At the age of 21, Kunikida converted to Christianity. The poetry of William Wordsworth and his interest in Western democracy were part of this conversion – alongside the religious angle – for all fused in the same direction.
In 1895, Kunikida married Nobuko Sasaki. Yet, this period brought great sadness to Kunikida. Instead of starting his next stage in life, he would soon be divorced by his pregnant wife after only five months. This concerned the hatred of his mother-in-law, who told her daughter to kill herself rather than marry Kunikida – and his increasing poverty – combined to influence Nobuko to divorce him.
In his writings, titled Azamukazaru no Ki, Kunikida expresses his deep anguish about this period in his life. He missed Nobuko and was pained by many angles. Therefore, Kunikida suffered mental anguish and periods of depression in this period of his life.

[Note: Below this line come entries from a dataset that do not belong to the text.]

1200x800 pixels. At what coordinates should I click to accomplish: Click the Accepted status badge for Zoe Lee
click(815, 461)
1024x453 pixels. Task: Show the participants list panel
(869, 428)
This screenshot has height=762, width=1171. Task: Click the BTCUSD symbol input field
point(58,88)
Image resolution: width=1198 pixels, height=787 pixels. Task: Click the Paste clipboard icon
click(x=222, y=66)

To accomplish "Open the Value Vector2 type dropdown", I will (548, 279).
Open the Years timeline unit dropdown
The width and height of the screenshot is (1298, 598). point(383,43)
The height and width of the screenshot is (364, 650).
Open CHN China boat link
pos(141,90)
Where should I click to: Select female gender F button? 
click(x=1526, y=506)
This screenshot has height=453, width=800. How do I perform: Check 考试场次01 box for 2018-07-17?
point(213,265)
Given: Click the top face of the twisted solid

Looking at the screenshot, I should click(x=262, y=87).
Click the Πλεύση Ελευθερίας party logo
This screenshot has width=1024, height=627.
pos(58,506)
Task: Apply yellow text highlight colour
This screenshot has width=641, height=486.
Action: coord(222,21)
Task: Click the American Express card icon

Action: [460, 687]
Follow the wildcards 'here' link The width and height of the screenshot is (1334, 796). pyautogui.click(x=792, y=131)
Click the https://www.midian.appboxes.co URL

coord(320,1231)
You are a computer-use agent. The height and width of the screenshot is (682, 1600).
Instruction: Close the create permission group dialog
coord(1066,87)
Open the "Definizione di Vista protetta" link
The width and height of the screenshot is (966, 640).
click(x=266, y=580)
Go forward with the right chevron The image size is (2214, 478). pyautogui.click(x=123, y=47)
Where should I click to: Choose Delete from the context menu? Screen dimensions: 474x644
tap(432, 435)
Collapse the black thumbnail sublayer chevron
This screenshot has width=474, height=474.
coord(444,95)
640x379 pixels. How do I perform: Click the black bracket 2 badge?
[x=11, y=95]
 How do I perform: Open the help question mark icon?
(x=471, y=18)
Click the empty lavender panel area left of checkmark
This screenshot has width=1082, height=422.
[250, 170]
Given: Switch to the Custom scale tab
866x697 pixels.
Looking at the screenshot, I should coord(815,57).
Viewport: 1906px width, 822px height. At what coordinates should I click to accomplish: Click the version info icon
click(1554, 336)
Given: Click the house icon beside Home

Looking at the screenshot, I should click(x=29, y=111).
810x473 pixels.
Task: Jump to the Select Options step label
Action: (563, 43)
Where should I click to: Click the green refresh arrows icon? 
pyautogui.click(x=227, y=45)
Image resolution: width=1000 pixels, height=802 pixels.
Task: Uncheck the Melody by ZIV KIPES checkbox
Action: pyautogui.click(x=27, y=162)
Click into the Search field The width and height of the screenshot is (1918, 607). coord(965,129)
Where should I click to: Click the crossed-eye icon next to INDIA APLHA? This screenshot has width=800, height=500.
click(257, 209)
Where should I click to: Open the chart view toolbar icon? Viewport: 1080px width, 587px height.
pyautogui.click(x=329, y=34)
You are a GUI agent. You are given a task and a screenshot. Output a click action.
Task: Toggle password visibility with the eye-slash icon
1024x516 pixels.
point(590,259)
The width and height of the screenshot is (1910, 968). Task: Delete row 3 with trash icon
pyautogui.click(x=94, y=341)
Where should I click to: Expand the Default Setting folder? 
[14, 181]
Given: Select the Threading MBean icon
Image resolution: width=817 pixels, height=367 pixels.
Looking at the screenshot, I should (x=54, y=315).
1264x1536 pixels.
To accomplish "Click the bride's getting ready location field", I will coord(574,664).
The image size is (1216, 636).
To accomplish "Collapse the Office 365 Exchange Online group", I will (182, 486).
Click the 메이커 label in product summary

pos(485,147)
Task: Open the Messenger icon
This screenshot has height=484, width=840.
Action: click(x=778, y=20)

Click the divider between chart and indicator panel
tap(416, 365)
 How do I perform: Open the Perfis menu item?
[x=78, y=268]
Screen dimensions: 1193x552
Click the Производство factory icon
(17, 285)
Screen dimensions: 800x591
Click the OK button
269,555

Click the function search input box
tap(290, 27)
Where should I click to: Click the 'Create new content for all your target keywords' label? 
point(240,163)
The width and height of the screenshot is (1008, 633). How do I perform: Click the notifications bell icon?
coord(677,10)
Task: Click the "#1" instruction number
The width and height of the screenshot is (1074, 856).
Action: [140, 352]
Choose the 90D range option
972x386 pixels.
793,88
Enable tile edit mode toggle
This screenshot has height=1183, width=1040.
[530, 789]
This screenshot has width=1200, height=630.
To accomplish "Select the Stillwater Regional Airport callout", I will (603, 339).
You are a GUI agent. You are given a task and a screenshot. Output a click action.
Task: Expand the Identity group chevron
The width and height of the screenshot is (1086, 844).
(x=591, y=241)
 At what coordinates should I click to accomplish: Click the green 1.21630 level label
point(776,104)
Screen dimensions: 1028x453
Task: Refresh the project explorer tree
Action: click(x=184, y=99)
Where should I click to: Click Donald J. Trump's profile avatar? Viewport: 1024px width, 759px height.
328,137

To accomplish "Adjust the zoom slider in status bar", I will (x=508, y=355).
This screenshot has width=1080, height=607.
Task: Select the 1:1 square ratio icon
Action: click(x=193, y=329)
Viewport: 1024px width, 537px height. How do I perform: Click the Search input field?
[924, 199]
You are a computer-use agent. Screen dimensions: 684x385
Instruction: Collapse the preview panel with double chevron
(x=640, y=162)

Kunikida wrote several short romantic novels between 1898 and 1901. These include Wasure enu hitobito (Unforgettable People) and Musashino. In 1901, Kunikida became widely respected for his freestyle literature. This concerns the acclaimed novel Gyuniku to bareisho (Beef and Potatoes), which won him many admirers.
It is noticeable that this heightened period of acclaim coincides with his marriage to Haruko Enomoto in 1898. Before parting from this world, Kunikida moves away from his earlier romanticism to ideas concerning naturalism. Hence, in his works titled Kyushi (A Poor Man’s Death) and Take no Kido (The Bamboo Gate), it is clear that Kunikida is moving toward the ideas of naturalism. Therefore, he is a forerunner related to new ideas entering Japan.
In 1907, Kunikida contracted tuberculosis and by the following year – aged only 36 – this shining star would part from this world.